Günlük hayatımızda bir işe başlamak için zaman zaman yeterli gücü kendimizde bulamadığımız anlar olabilmektedir. Bu evi temizlemek, yemek yapmak, kitap okumak, film izlemek veya arkadaşlarımızla görüşmek gibi bir durum olabilirken tamamen işimizin gereklilikleri arasında yer alan sorumluluklarımız da olabilir.
Bir başlasam bitireceğim ama bir türlü o işin başına geçemiyorum dediğimiz anlar aslında motivasyonumuzu yeterince sağlayamadığımız anlar olabilir. Bu zamanlarda genellikle erteleriz. Yarın yapayım, şu saatte başlayayım gibi kurduğumuz cümleler kurabileceğimiz gibi kendimizi bir anda buzdolabının karşısında anlamsız bir şekilde beklerken de bulabiliriz. Peki motivasyonumuzu tekrar kazanabilmek veya bir işe başlayabilmek için ne yapmamız gerekiyor?
Genellikle insanlar başkalarının uyguladığı yöntemleri uygulama eğilimi gösterir. Ancak her yöntem bizim yaşamımıza uygun olmayabilir. Yapacağımız işi bizden daha önce yapan kişilerin izlediği yollar tek bir tane değildir. O nedenle bu farklı yollardan hangisinin bize uygun olduğunu bulmak da bir yöntem olabilir.
Öncelikli olarak içsel güdülerin mi yoksa dışsal etkilerin mi motivasyonumuzu sağladığını öğrenmemiz gerekiyor. Yani tabiri caizse kendi kendimizi mi gaza getiriyoruz yoksa başkalarının söyledikleri mi bizi gaza getiriyor diye bakmak gerekiyor. İlk başta bunu belirledikten sonra işe koyulmak daha kolay olacaktır.
Kendi motivasyon sağlayıcımızın özelliğini belirledikten sonra belki de en önemlisi yapacağımız işin bizim için ne anlam ifade ettiğine bakmamız gerekiyor.
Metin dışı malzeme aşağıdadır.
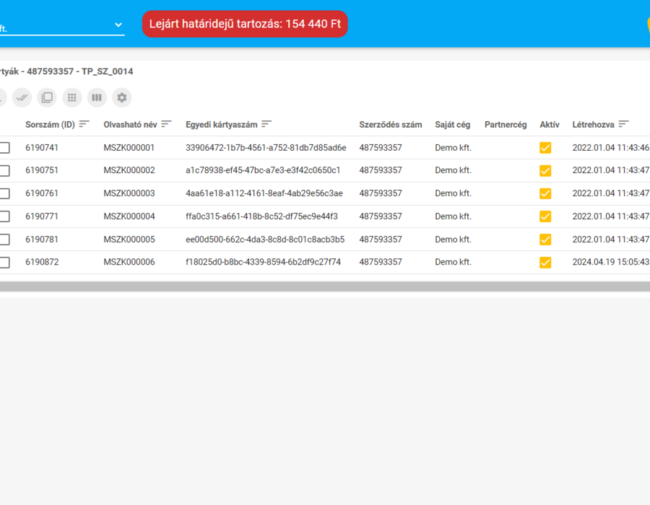Uncheck Aktív for card MSZK000006

pos(545,263)
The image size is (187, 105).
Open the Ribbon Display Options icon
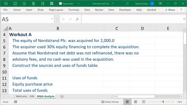pyautogui.click(x=160, y=4)
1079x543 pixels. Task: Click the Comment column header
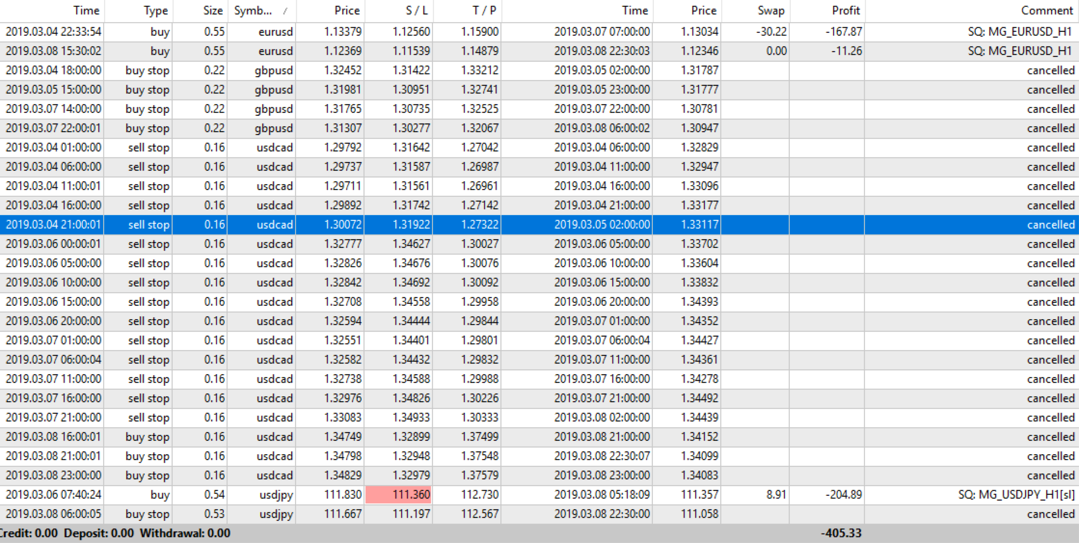coord(1047,11)
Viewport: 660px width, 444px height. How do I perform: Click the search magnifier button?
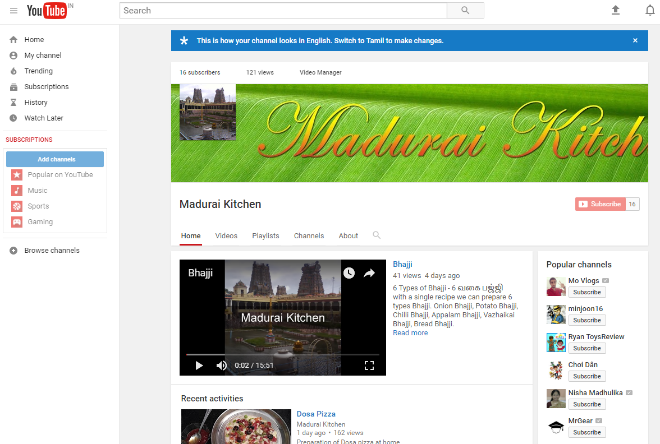pos(465,10)
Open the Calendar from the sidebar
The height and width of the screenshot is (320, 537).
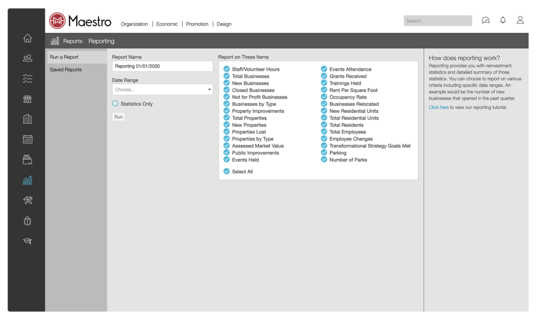pyautogui.click(x=27, y=139)
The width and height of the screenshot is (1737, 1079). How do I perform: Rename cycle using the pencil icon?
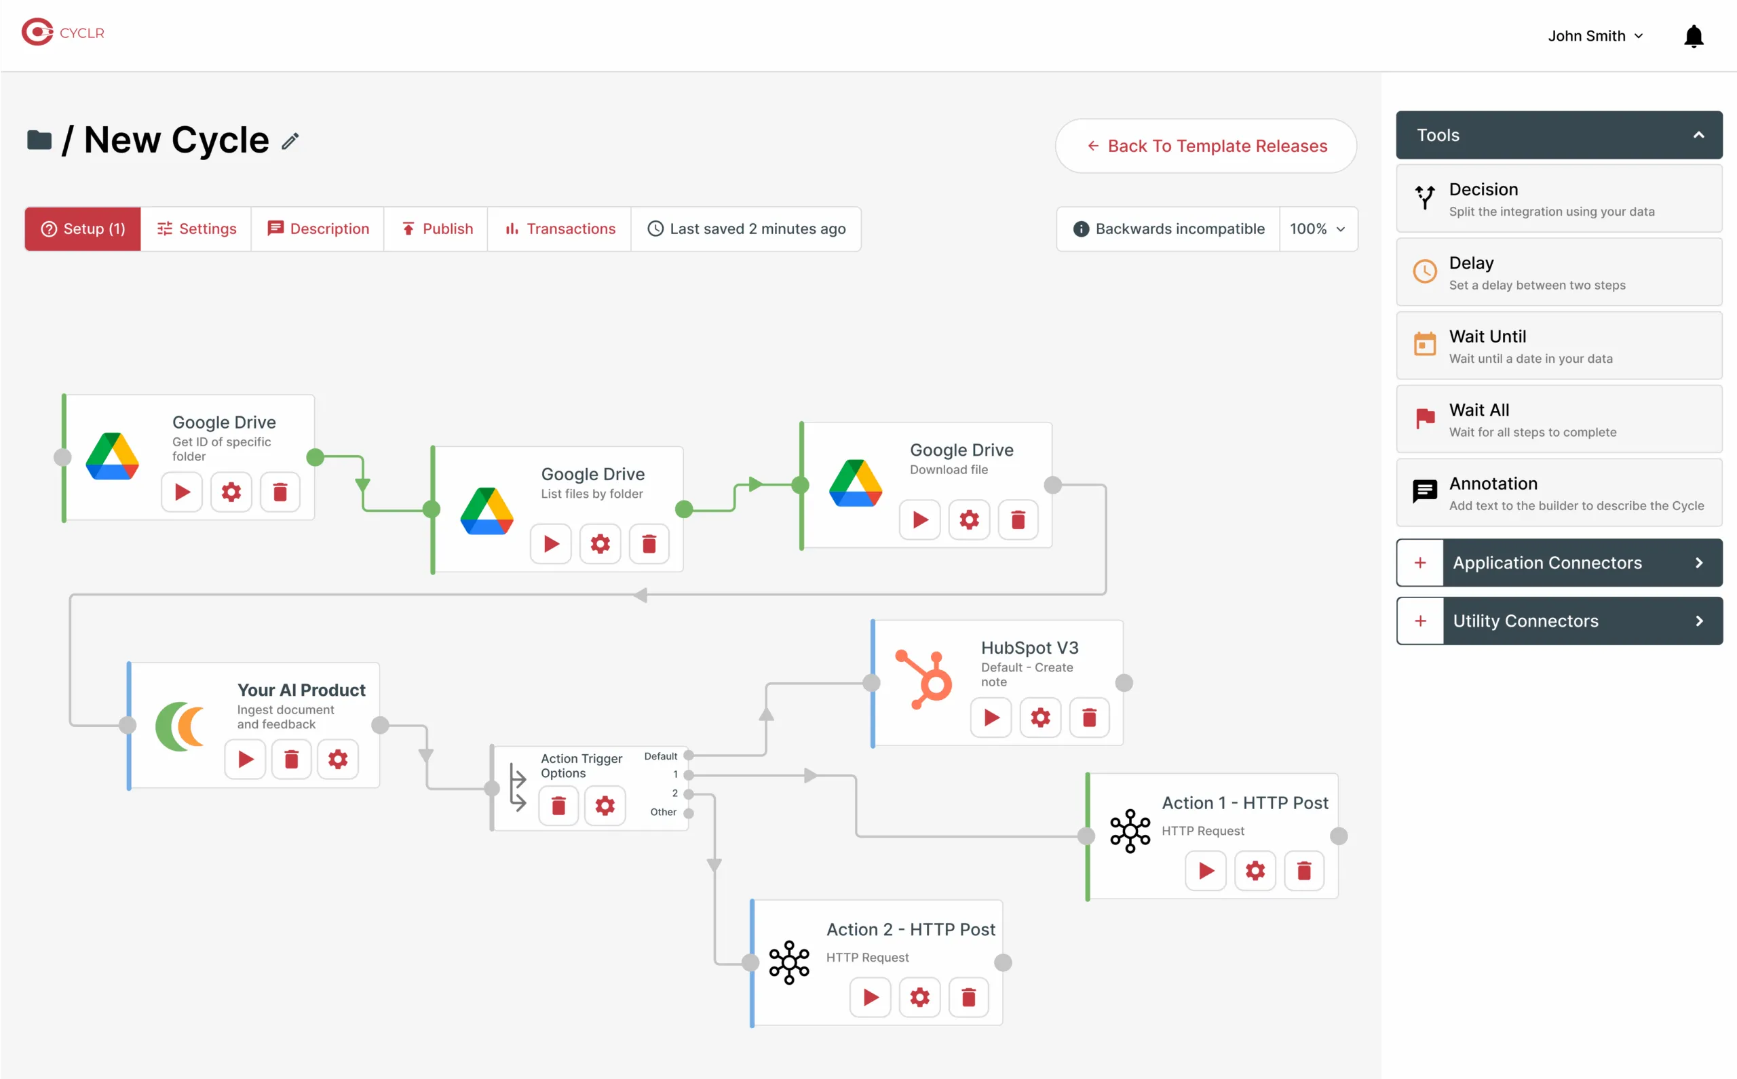(289, 141)
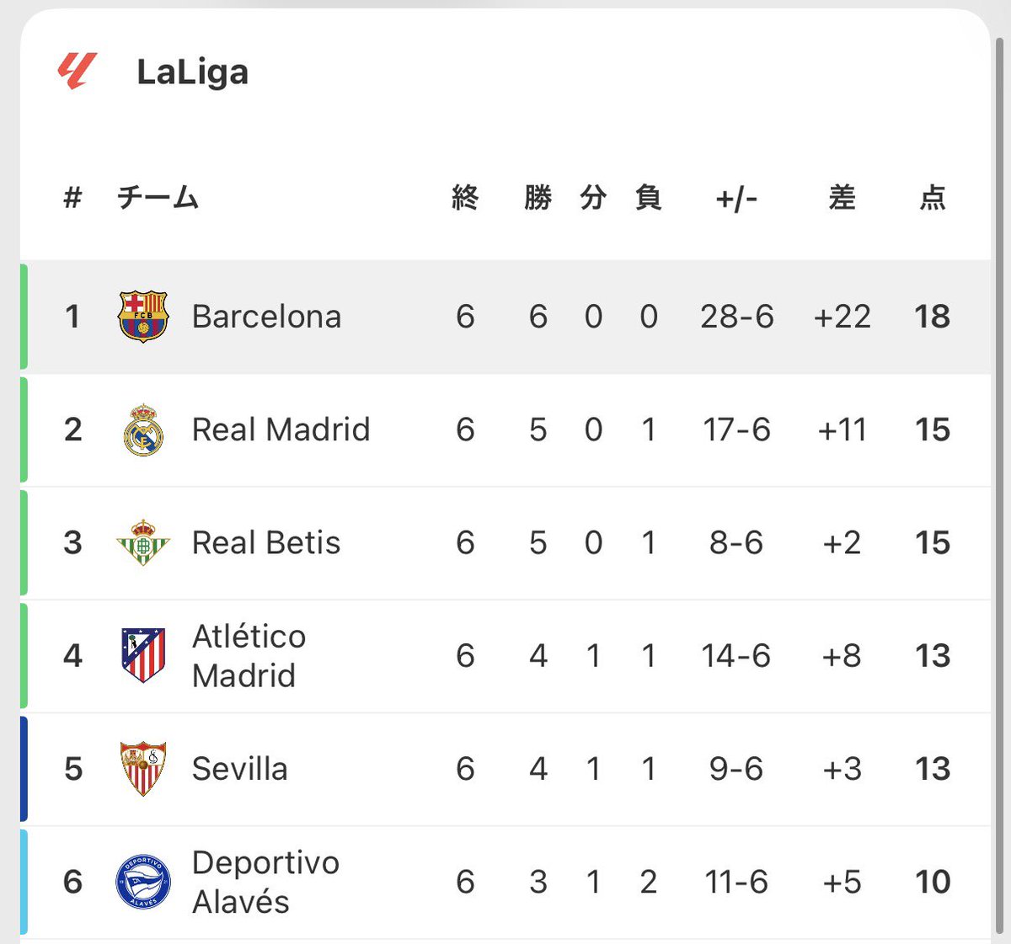Tap the Deportivo Alavés crest icon
Screen dimensions: 1011x944
tap(143, 882)
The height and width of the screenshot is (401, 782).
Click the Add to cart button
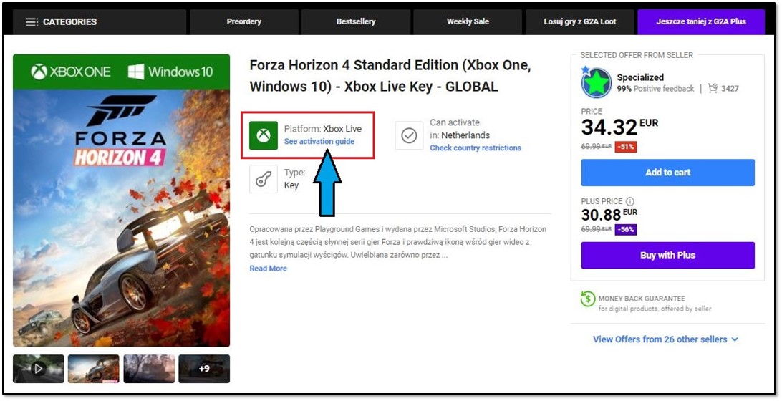[668, 173]
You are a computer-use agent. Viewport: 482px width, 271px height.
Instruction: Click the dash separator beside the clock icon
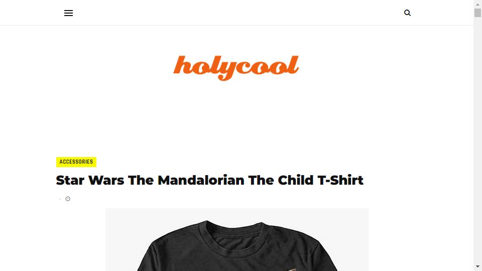coord(60,199)
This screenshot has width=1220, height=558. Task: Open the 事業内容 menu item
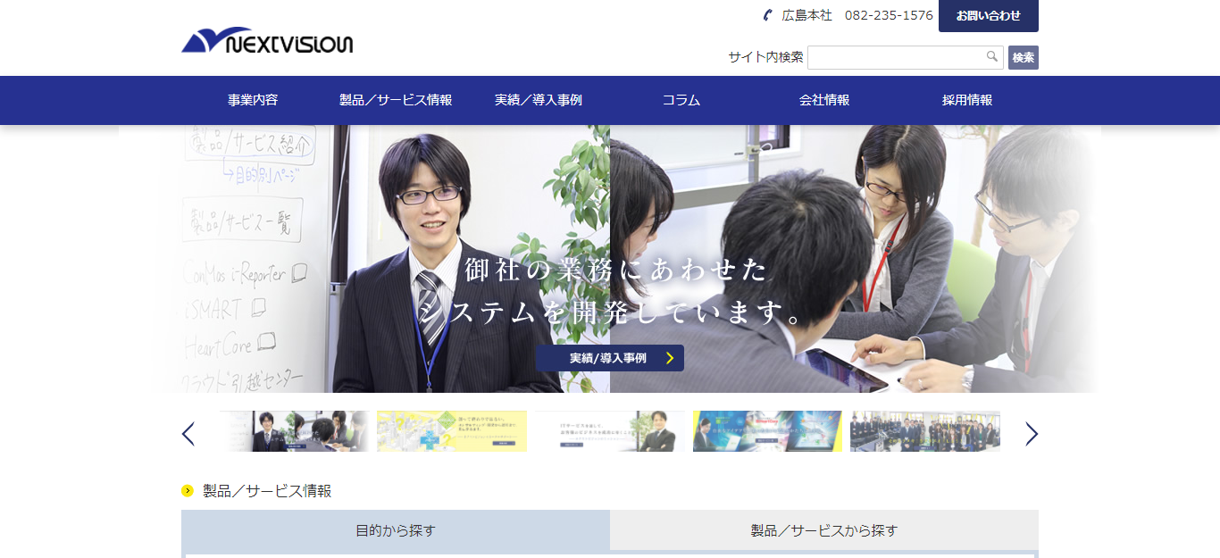[x=253, y=100]
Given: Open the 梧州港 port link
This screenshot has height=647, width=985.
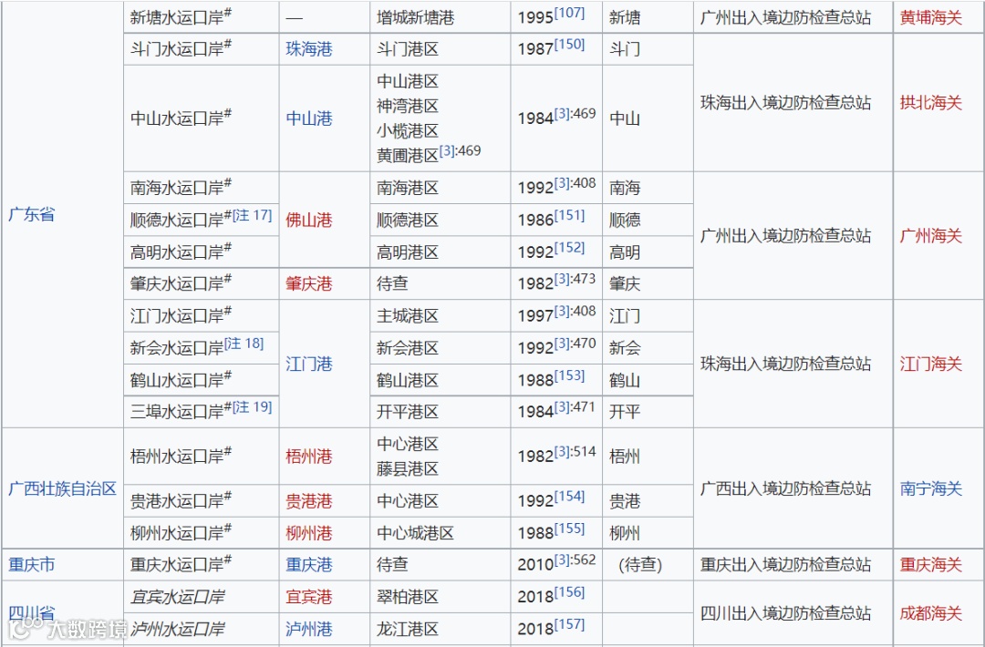Looking at the screenshot, I should click(308, 456).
Bizim için anlamlı olmayan ve sadece zorunluluktan yapacağımız işleri genellikle son dakikaya erteleyebiliriz. En son güne sıkıştırılmış bir yol izleyerek o işi tamamlayabiliriz.
Motivasyon kavramı genel olarak çok popüler bir kavram. Sosyal medyada bile motivasyon sağlamanın beş adımı gibi öneriler ile karşılaşmak mümkün. Ancak tüm bu içeriklerin atladığı nokta aslında bizim yapacağımız iş ile ilgili temel bir bağlantı kuramıyor olması. Bizlerin motivasyonumuzu nasıl sağlayabileceğimize ilişkin çok genel önerilerde bulunuyor olmasıdır. Buradaki temel nokta biz kendimizi ne kadar tanıyoruz sorusuna verilecek cevaplardır. Eğer bizler kendimizi tanımıyorsak başkalarının çizeceği çerçevede ilerlerken kendimiz olmaktan çıkmaya başlarız. Nitekim bu başkalarının hayatını tekrar etmek olacaktır.
Motivasyon gibi çoğu konuda tüm sorumluluk bireye yüklenmiş gibi görünüyor olsa da aslında her konu bizim kendimizi ne kadar tanıdığımızla ilgilidir. Yapacağım iş benim için anlamlı mı, bunu tamamlayabilmek için ne kadar süreye ihtiyacım var, nasıl bir yol izleyebilirim, bana en uygun yöntem hangisidir gibi sorular sorarak aslında kafamızda bir yol haritası çıkarabiliriz. Böyle bakıldığında yapılacak işler gözümüze basit görünebilir ve işe başlamamızı kolaylaştırabilir. Ne dersiniz?